__SUPPLIED PASSAGE__.
◆ ◆ ◆
DIED. STEPHEN AMBROSE, 66, best-selling American historian whose books fed a popular appetite for stories of Allied valor in World War II; in Bay St. Louis, Mississippi. The former University of Wisconsin football star made his name in the academic world with multi-volume biographies of Dwight Eisenhower and Richard Nixon before crashing the bestseller charts in 1992 with Band of Brothers, the first in a string of hugely successful patriotic histories. Ambrose, whose reputation was tarnished earlier this year by the discovery of plagiarized passages in several of his books, also served as an adviser on numerous Hollywood films, including Steven Spielberg's Saving Private Ryan.
KNIGHTED. PLACIDO DOMINGO, 61, Spanish tenor with 119 opera roles, 100 recordings and nine Grammy awards to his name; at the British embassy in Washington, D.C. He received the honorary knighthood a special version of the title given to non-Britons for his "massive contributions" to the arts and for his charity work.
CONVICTED. IRA EINHORN, 62, 1970s counterculture guru who enjoyed nearly two decades of idyllic fugitive life in Europe before being extradited from France last year to stand trial for the 1977 bludgeoning death of his girlfriend Holly Maddux; of first-degree murder; in Philadelphia. Einhorn accused authorities of planting Maddux's partially mummified corpse in his closet half a year after her disappearance to prevent him from revealing information about CIA mind-control tests.
◆ ◆ ◆
(Collection entries)
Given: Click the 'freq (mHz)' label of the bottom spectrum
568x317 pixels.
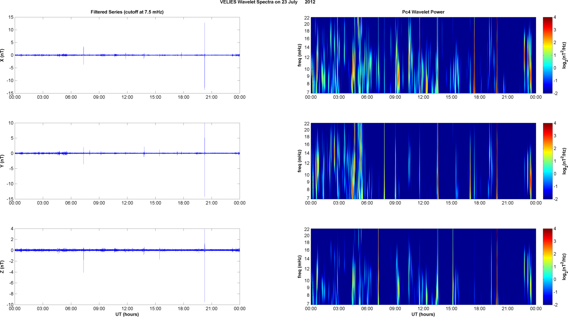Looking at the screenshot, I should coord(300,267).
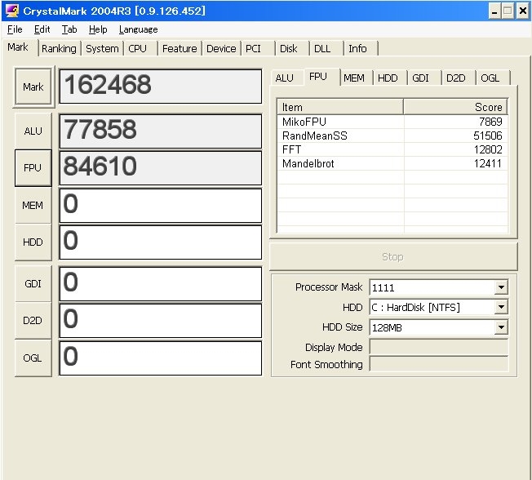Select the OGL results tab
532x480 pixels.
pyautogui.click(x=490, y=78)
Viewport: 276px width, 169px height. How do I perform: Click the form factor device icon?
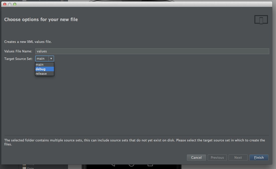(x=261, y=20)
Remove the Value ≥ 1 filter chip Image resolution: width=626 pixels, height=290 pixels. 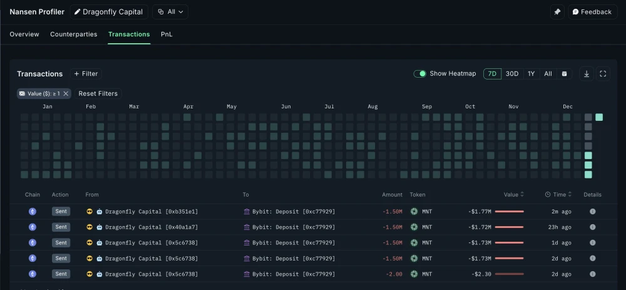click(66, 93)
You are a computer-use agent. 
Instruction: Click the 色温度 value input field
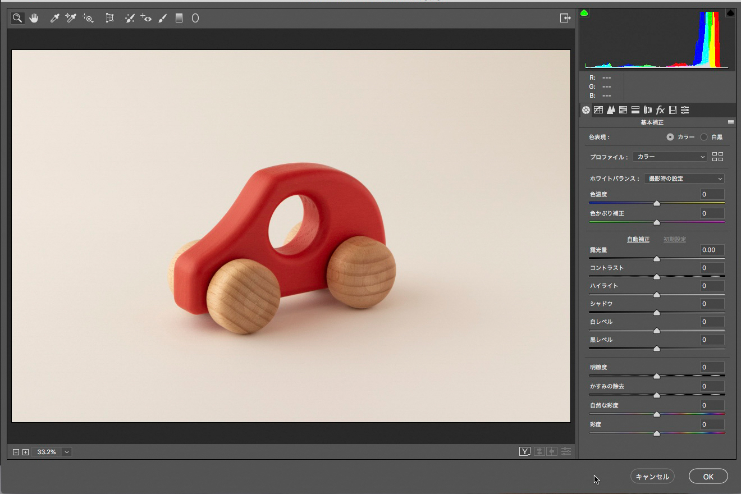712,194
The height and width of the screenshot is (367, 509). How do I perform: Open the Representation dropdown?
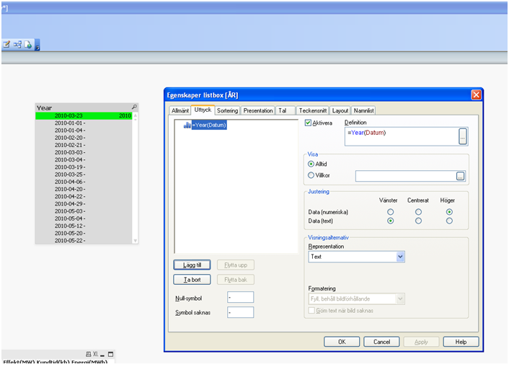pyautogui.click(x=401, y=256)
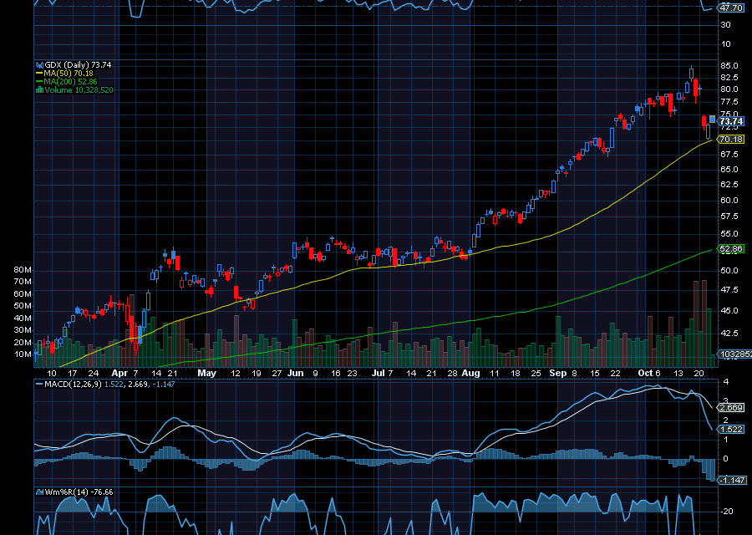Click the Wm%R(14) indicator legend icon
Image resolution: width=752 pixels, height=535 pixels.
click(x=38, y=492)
◆ ◆ ◆
__WHAT TO WORK ON__. List every person named in the news briefs. The collection entries are not needed for this work.

__ANSWER BOX__. Stephen Ambrose, Dwight Eisenhower, Richard Nixon, Steven Spielberg, Placido Domingo, Ira Einhorn, Holly Maddux